Detection of the Arg15Trp mutation by MspI digestion in the family members of the index case. Lane 1: I.2; lane 2: II.1; lane 3: II.2; lane 4: II.3. M: DNA molecular weight marker (øX HaeIII digest). Numbers on the left indicate the size of digestion products in base pairs (bp). For details see text.


Clinical features in CMTX are usually less severe in female patients than in affected males.9 10 Motor NCVs are reduced less in CMTX than in patients with CMT1, and affected females in CMTX show significantly less reduction in median motor NCV compared with related male patients.10 11 Yet, in the family presented here, although subject to intrafamilial variability, the disorder led to loss of independent ambulation and independency in performing everyday tasks in one case. Also, median motor NCVs were unusually slow. Non-random X chromosome inactivation, resulting in inactivity of the normal allele in a higher percentage of cells, might be the mechanism implicated in the determination of such atypically severe phenotypes. Ionasescu et al found similarly severe clinical deficit in an affected girl from a family with a 29 bp deletion in the 3′-end of the Cx32 gene.7 Therefore the family described here justified mutation screening in the Cx32 gene. The Cx32 point mutation detected in this family predicts the replacement of Arg15 in the first cytoplasmic loop (fig 4). In the mutant protein, a basic amino acid is substituted by a non-polar one, thus leading to a decrease in hydrophilicity of the protein surface. As both the same mutation and a different mutation of the same codon have already been identified in unrelated CMTX cases,8 the pathogenic nature of Arg15Trp seems to be very likely. It has been suggested that mutations located in this part of the protein may alter the channel function or interfere with gating stimulus control. Detecting further mutations and correlating them with the associated phenotype will be crucial to elucidate the underlying pathomechanism.

Figure 4

Model of the connexin32 protein with location and nature of mutations reported so far. The mutation present in the family described here is marked with *. A=alanine; R=arginine; N=asparagine; C=cysteine; Q=glutamine; G=glycine; H=histidine; I=isoleucine; L=leucine; K=lysine; M=methionine; F=phenylalanine; P=proline; S=serine; T=threonine; W=tryptophan; Y=tyrosine; V=valine. stop=nonsense mutation; ins=insertion; del=deletion.

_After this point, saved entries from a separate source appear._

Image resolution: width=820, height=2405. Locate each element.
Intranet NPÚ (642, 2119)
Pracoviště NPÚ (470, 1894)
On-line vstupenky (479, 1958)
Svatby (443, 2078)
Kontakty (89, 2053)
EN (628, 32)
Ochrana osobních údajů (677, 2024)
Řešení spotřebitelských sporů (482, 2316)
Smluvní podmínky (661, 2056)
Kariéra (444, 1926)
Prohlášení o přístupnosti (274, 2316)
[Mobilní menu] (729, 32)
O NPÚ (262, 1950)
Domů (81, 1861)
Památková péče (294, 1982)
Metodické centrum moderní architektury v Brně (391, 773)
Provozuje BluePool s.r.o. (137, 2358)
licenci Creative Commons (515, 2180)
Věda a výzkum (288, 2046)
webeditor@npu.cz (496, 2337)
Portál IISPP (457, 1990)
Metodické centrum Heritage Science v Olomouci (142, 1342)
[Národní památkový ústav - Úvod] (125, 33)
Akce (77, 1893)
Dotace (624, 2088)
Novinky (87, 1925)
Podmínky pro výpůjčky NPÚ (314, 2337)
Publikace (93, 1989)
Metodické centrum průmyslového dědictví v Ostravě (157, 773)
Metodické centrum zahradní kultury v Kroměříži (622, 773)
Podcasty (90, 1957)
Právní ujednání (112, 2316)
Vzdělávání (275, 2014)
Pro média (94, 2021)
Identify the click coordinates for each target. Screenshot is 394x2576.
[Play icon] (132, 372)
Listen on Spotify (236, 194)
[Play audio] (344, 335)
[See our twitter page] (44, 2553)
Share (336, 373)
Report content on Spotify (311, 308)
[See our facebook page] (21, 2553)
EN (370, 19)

For the clinician it is of note that, although females with neuromuscular disease of X linked inheritance usually present, if at all, with minor symptoms and signs, in female patients with severe hereditary sensorimotor neuropathy, the X linked dominant form of Charcot-Marie-Tooth disease should be considered. If the most frequent cause of Charcot-Marie-Tooth disease, a large duplication on chromosome 17, is excluded by pedigree analysis (no dominant inheritance) or negative mutation screening result, also in pedigrees with affected women only search for mutations in the Cx32 gene may be worthwhile.


This work was supported by the Biomed 2 concept action (CT961614).